Europe's Superior Society? Over 1 Million Frenchman Have Trouble Getting Food on Their Dinner Tables

 This is what America's Democrats do not tell you when vaunting Europe's more generous, more humane, and more generally superior society. According to Le Monde's Catherine Rollot, over 12% of French adults have trouble getting enough good food on their tables, and one million Frenchman will be given food by the association Les Restos du Cœur (The Restaurants of the Heart). Nicole Darmon goes further, saying that 22% of people below the poverty rate are "in a situation of food insecurity."
C'est la France des frigos vides. Celle des produits discount et des petits paniers, celle aussi qui peine à frapper aux portes des associations caritatives pour se faire aider. Alors que s'ouvre lundi 25 novembre la 29e campagne des Restos du cœur, qui risque cette année d'atteindre le chiffre record de 1 million de personnes accueillies, de plus en plus de familles vivent en « insécurité alimentaire ».

De ces ménages qui doivent faire des restrictions telles qu'ils n'ont plus accès en quantité mais surtout en qualité aux aliments pour satisfaire leurs besoins nutritionnels et leurs préférences alimentaires, on sait peu de chose. En France, contrairement aux Etats-Unis, la notion est encore mal connue et souvent confondue avec l'absence ou l'insuffisance de sécurité des aliments. La tentation est aussi facile de restreindre cette population à celle des 3, 5 millions de bénéficiaires de l'aide alimentaire.
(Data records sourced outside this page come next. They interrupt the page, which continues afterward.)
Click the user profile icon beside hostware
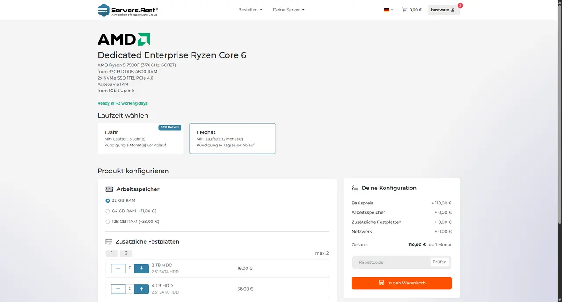 (453, 10)
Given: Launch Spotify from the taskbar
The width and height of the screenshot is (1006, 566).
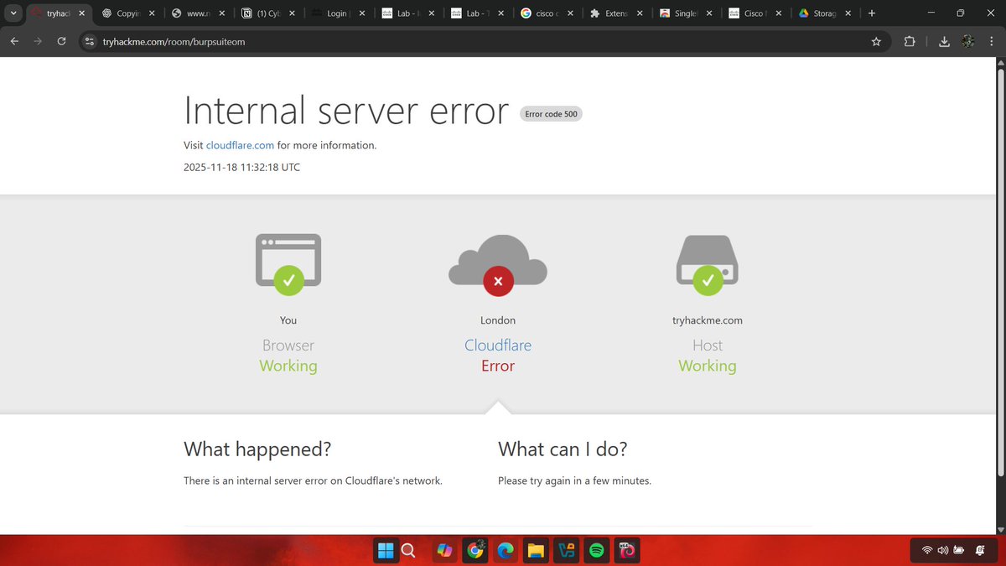Looking at the screenshot, I should pyautogui.click(x=596, y=551).
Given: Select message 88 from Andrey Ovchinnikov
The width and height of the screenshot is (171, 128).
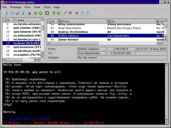Looking at the screenshot, I should (106, 32).
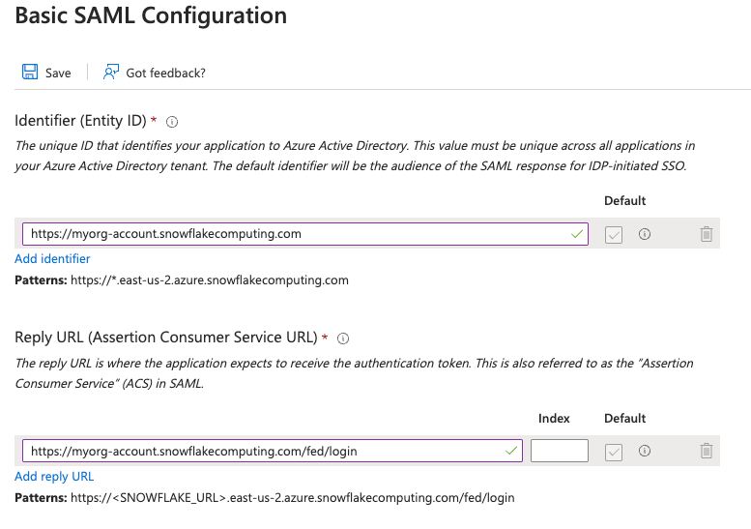Click the Add identifier link
Image resolution: width=751 pixels, height=529 pixels.
coord(52,259)
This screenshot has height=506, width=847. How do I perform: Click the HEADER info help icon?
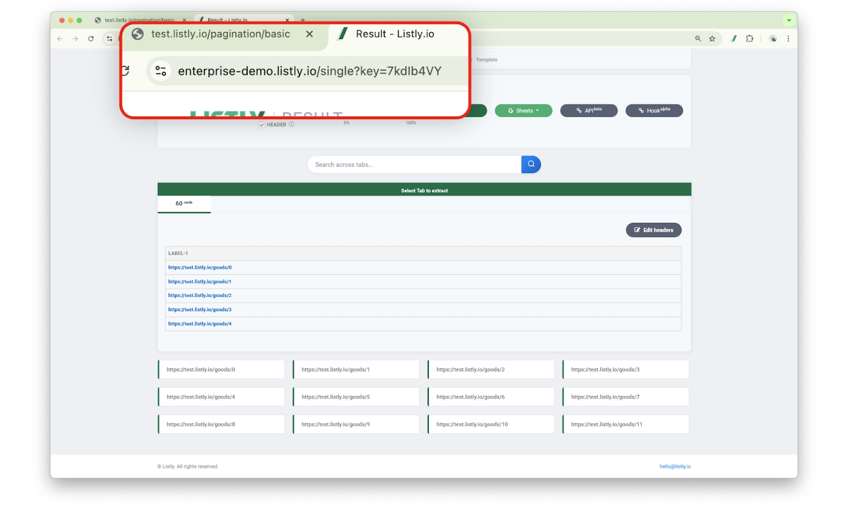coord(292,125)
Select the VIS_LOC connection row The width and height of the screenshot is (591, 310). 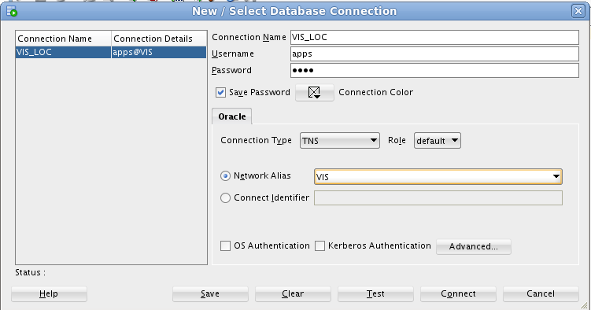pyautogui.click(x=111, y=52)
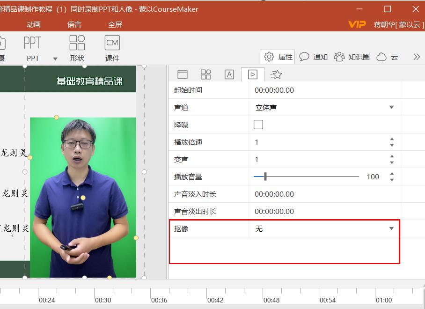Select the 形状 shapes tool
This screenshot has width=425, height=309.
(x=77, y=43)
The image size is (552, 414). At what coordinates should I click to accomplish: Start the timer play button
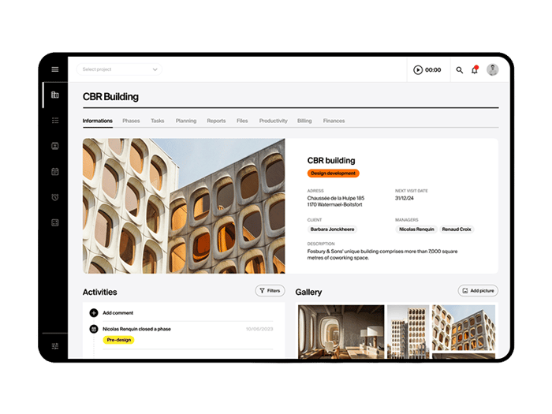coord(418,70)
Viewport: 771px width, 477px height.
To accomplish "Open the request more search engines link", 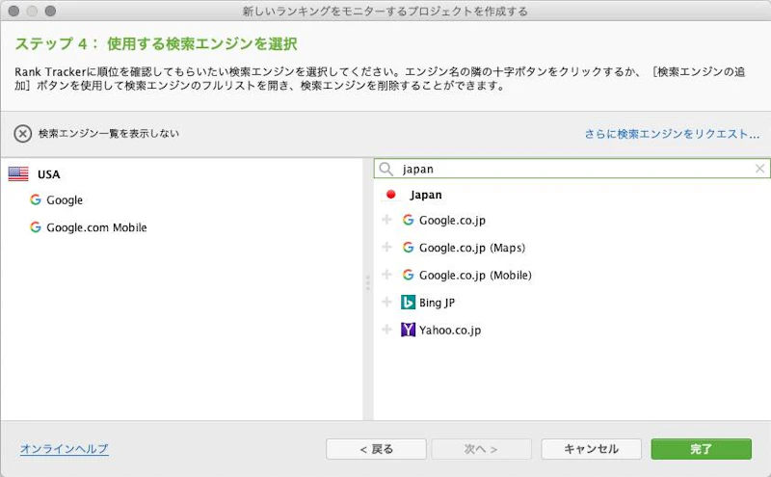I will tap(672, 134).
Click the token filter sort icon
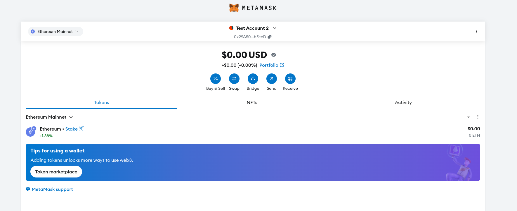This screenshot has height=211, width=517. 469,117
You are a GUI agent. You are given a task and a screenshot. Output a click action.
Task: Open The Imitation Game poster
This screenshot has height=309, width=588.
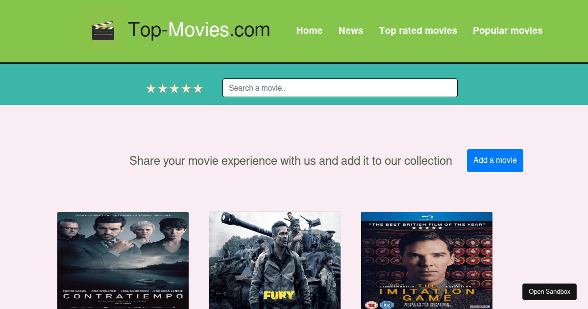tap(426, 260)
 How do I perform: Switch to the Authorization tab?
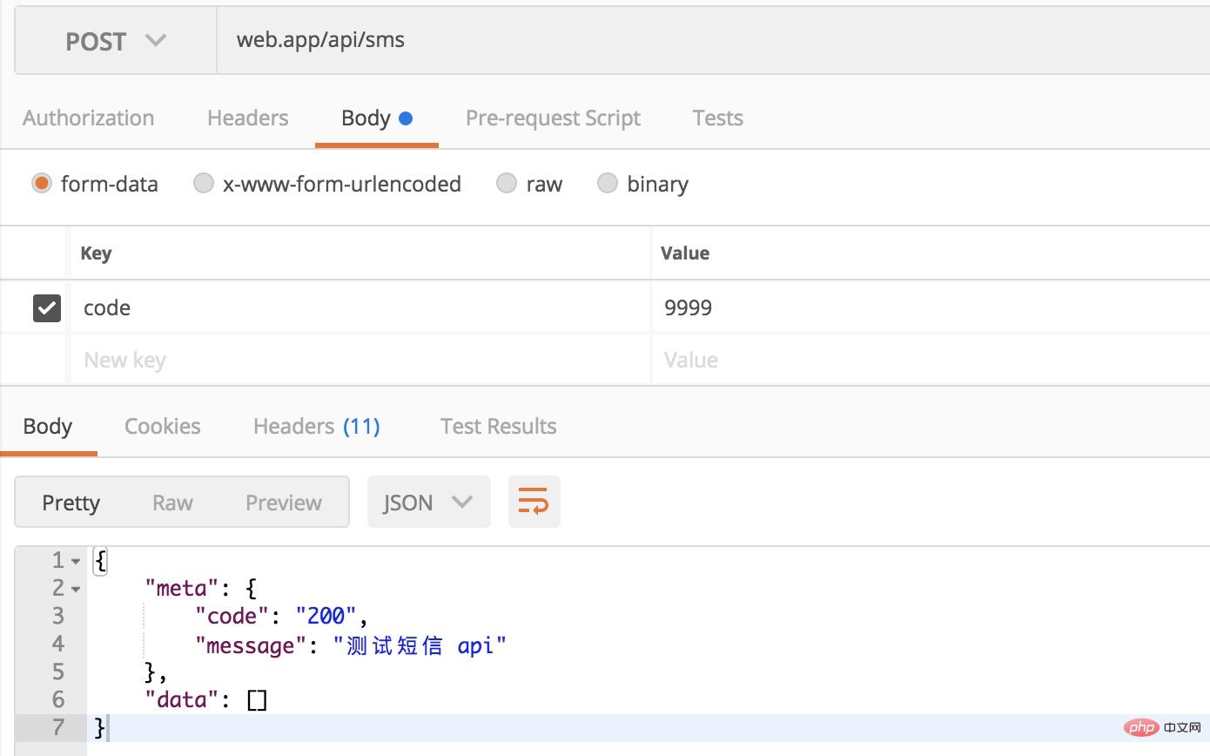tap(88, 118)
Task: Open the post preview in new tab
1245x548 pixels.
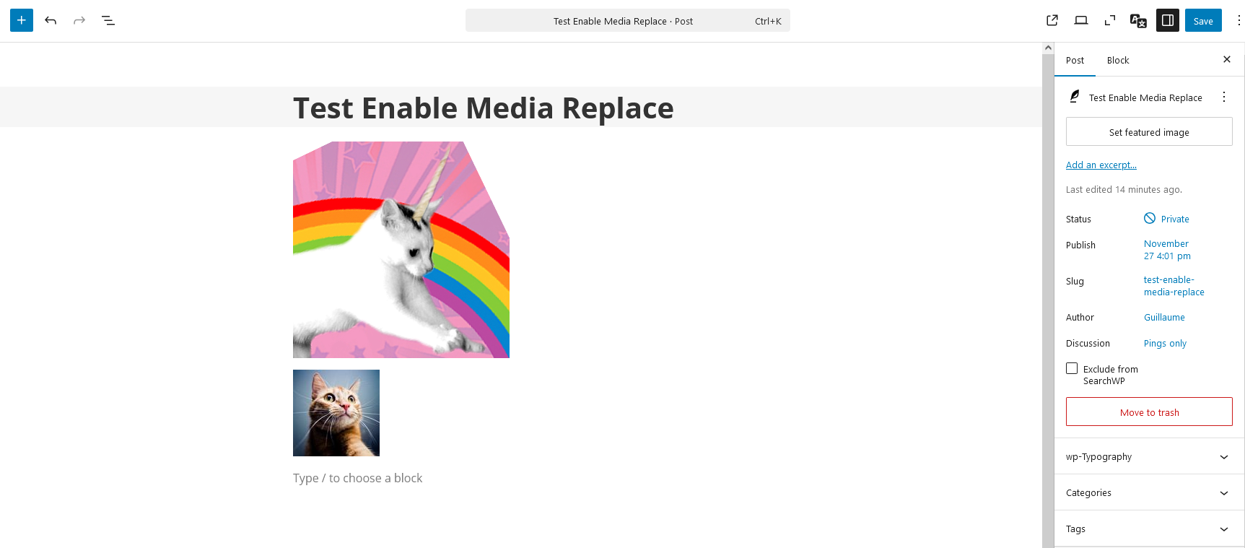Action: [1052, 20]
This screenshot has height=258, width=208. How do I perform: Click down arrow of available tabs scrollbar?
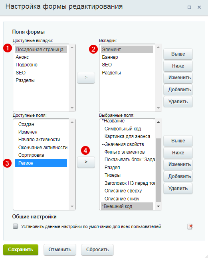coord(72,108)
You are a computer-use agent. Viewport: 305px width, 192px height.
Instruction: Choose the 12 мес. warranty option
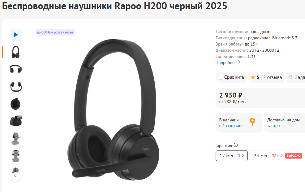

Pourtant, de l'avis de Nicole Darmon, directrice de recherche à l'Institut national de la recherche agronomique (INRA), qui a étudié les comportements alimentaires des personnes défavorisées, 12,2 % des adultes appartiendraient à un foyer en « situation d'insécurité alimentaire pour raisons financières », soit plus de 6 millions de personnes, un chiffre bien supérieur à la population qui a recours à l'aide alimentaire.


« Ce phénomène, même s'il est trois fois plus fréquent parmi les ménages défavorisés, ne se résume pas à la pauvreté monétaire, explique Mme Darmon. On estime ainsi que 22 % des personnes qui vivent en dessous du seuil de pauvreté sont en situation d'insécurité alimentaire. Bien que plus faible, cette proportion atteint près de 8 % parmi les personnes vivant au-dessus de ce seuil. »

Wednesday, December 04, 2013

Le Terroir: is the holistic combination of soil, geology, climate and local grape-growing practices real or mysticism?

"American wine growers have long expressed varying degrees of skepticism about [the] ineffable concept" of terroir, asks Nicholas Wade in a New York Times article (one replete with French phrases), "some dismissing it as unfathomable mysticism and others regarding it as a shrewd marketing ploy to protect the cachet of French wines."
 Terroir is a concept at the heart of French winemaking, but one so mysterious that the word has no English counterpart. It denotes the holistic combination of soil, geology, climate and local grape-growing practices that make each region’s wine unique.

 … Now American researchers may have penetrated the veil that hides the landscape of terroir from clear view, at least in part. They have seized on a plausible aspect of terroir that can be scientifically measured — the fungi and bacteria that grow on the surface of the wine grape. 

 …The discovery of stable but differing patterns of microbial communities from one region’s vineyards to another means that microbes could explain, at least in part, why one region’s zinfandel, say, tastes different from another’s. The links between microbes and wine-growing regions “provide compelling support for the role of grape-surface microbial communities in regional wine characteristics,” the researchers conclude.

 … While [David A. Mills] said that “I make fun of terroir all the time,” he believes that regional distinctions between vineyards do exist and that microbes have a role in creating them. If the specific links between microbes and the sensory properties of wine can be identified, growers will be able to take a savoir-faire attitude to terroir instead of a je ne sais quoi shrug. 

On the other hand, he added, pinning the qualities of wine on bacteria and fungi may spoil that frisson of enchantment for some connoisseurs. “Many people don’t want this figured out,” he said, “because it demystifies the wonderful mystery of wine.”